(Source data)
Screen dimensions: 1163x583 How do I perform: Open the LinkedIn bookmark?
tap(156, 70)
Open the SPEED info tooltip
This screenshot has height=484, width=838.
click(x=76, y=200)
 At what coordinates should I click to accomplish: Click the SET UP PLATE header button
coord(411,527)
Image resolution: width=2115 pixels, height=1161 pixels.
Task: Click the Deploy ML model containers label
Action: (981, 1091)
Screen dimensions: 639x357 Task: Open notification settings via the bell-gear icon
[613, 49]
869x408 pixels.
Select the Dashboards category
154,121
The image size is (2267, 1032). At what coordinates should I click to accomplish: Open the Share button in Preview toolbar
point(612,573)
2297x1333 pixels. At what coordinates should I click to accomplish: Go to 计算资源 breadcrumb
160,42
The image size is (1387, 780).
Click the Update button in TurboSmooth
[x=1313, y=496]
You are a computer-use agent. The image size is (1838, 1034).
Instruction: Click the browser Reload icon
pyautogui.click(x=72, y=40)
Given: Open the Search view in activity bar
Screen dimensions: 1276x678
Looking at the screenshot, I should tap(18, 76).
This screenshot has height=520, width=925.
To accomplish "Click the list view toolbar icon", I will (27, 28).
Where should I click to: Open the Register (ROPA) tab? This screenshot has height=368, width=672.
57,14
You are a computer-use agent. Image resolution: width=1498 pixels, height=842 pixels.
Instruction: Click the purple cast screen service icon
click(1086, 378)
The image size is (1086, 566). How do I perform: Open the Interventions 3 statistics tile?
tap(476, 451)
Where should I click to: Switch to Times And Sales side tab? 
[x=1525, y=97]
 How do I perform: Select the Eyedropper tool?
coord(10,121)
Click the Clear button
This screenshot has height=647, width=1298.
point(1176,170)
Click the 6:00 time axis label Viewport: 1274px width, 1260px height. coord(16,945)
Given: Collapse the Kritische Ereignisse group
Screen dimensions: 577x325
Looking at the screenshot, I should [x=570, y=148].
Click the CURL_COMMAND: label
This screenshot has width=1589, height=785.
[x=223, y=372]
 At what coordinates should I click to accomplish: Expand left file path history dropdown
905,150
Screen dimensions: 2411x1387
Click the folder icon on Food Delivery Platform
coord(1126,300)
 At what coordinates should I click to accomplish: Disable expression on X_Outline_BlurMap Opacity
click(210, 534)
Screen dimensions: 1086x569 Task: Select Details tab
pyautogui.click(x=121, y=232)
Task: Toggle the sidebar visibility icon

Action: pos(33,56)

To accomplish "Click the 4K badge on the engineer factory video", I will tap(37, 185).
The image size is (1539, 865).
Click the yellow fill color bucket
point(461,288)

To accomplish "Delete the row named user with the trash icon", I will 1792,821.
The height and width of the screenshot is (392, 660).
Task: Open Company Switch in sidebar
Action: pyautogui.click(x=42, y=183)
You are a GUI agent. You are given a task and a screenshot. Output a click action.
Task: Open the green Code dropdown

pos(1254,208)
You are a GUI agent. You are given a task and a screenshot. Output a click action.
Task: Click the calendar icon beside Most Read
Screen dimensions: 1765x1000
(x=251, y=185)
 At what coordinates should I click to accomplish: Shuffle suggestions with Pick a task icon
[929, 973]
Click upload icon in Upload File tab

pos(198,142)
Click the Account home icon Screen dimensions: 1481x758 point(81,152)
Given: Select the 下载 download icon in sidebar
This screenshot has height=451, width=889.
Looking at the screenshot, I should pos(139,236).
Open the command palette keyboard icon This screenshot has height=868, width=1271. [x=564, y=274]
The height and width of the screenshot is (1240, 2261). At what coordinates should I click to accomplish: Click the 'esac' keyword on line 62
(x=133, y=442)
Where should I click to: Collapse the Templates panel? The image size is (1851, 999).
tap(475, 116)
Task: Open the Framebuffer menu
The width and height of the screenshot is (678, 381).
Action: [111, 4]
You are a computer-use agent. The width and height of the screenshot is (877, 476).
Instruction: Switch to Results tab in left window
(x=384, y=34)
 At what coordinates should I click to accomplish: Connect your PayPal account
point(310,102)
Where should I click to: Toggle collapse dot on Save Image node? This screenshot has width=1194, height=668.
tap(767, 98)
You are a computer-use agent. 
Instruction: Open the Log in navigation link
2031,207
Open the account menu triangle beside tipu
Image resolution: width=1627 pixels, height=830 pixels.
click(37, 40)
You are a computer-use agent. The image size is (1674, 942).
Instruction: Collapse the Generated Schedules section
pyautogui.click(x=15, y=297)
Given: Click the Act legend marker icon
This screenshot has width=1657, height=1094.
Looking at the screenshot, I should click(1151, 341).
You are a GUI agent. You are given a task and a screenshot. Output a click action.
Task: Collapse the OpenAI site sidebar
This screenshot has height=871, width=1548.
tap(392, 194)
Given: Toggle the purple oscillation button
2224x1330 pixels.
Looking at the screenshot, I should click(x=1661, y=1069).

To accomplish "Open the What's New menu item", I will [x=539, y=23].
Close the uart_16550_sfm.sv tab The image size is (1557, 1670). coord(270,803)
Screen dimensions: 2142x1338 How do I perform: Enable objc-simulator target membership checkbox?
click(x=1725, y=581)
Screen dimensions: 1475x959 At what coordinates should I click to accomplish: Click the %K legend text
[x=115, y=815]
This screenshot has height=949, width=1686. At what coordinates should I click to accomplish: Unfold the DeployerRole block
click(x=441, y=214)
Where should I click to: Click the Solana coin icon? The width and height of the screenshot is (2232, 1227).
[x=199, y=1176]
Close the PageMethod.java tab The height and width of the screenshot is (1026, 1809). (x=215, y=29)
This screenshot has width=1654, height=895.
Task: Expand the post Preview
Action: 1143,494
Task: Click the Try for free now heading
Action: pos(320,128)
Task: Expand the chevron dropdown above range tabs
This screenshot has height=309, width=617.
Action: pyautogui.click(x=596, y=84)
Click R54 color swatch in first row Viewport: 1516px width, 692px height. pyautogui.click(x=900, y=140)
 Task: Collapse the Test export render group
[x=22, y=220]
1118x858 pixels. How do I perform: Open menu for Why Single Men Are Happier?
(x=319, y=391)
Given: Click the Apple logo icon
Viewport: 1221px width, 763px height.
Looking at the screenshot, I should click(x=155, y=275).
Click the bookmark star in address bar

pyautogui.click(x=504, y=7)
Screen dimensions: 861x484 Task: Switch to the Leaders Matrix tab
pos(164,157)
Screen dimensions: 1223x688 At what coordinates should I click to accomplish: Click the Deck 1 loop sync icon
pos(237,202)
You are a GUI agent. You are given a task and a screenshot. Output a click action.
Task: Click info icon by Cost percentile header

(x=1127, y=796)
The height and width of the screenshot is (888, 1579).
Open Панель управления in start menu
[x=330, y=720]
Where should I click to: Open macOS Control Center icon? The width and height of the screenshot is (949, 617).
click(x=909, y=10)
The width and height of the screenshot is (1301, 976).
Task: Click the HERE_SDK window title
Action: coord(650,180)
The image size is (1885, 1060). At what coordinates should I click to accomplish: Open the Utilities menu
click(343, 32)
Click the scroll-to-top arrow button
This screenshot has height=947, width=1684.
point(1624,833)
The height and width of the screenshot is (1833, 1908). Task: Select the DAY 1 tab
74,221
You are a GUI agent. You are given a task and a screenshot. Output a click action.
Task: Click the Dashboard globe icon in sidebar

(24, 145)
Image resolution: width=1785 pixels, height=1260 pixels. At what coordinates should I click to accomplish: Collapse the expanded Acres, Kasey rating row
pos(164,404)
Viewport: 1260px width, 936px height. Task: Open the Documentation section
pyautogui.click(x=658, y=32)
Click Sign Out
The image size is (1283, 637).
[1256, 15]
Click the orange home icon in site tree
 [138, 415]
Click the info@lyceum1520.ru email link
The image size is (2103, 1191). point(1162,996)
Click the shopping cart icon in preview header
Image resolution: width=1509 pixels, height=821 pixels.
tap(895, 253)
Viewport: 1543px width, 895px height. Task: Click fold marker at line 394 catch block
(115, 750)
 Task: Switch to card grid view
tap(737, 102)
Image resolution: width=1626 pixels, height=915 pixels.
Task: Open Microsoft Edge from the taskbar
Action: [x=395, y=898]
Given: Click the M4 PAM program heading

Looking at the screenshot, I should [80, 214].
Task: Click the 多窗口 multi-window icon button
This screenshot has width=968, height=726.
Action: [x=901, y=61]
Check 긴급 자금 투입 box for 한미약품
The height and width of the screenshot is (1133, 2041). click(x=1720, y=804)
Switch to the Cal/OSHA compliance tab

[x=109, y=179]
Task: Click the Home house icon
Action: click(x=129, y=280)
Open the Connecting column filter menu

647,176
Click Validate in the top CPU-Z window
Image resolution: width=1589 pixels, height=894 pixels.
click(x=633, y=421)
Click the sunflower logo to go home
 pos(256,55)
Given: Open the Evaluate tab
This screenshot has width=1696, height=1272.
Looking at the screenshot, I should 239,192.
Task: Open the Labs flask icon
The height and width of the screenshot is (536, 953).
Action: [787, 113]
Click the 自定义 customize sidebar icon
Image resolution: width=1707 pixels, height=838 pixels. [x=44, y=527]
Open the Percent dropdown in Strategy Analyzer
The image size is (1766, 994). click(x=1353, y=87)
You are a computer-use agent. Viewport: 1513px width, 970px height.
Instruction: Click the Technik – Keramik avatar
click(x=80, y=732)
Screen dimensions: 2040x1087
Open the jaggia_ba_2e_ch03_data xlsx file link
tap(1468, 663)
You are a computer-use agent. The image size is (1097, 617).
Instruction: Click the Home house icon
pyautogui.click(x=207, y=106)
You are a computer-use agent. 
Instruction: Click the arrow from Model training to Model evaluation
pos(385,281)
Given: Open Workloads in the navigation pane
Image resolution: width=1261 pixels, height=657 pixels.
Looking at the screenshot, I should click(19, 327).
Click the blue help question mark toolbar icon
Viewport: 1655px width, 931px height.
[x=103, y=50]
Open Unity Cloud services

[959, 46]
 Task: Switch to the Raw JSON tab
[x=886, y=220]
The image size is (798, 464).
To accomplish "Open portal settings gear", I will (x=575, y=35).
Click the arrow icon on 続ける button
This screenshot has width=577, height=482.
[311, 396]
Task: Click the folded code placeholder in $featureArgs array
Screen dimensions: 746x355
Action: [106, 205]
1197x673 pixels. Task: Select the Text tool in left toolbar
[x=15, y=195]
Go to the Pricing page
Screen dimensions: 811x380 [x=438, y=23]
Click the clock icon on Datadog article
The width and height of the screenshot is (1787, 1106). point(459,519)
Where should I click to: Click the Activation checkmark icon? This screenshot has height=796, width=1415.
(End Source data)
Assignment
After locating the line with "Task: Expand the chevron" above, return that line and every later line through the one with "Click the scroll-to-top arrow button", word for word and with nothing else.

Reply to the exercise
Task: Expand the chevron dropdown above range tabs
This screenshot has height=309, width=617.
Action: pyautogui.click(x=596, y=84)
Click R54 color swatch in first row Viewport: 1516px width, 692px height. pyautogui.click(x=900, y=140)
 Task: Collapse the Test export render group
[x=22, y=220]
1118x858 pixels. How do I perform: Open menu for Why Single Men Are Happier?
(x=319, y=391)
Given: Click the Apple logo icon
Viewport: 1221px width, 763px height.
Looking at the screenshot, I should click(x=155, y=275).
Click the bookmark star in address bar

pyautogui.click(x=504, y=7)
Screen dimensions: 861x484 Task: Switch to the Leaders Matrix tab
pos(164,157)
Screen dimensions: 1223x688 At what coordinates should I click to accomplish: Click the Deck 1 loop sync icon
pos(237,202)
You are a GUI agent. You are given a task and a screenshot. Output a click action.
Task: Click info icon by Cost percentile header

(x=1127, y=796)
The height and width of the screenshot is (888, 1579).
Open Панель управления in start menu
[x=330, y=720]
Where should I click to: Open macOS Control Center icon? The width and height of the screenshot is (949, 617).
click(x=909, y=10)
The width and height of the screenshot is (1301, 976).
Task: Click the HERE_SDK window title
Action: coord(650,180)
The image size is (1885, 1060). At what coordinates should I click to accomplish: Open the Utilities menu
click(343, 32)
Click the scroll-to-top arrow button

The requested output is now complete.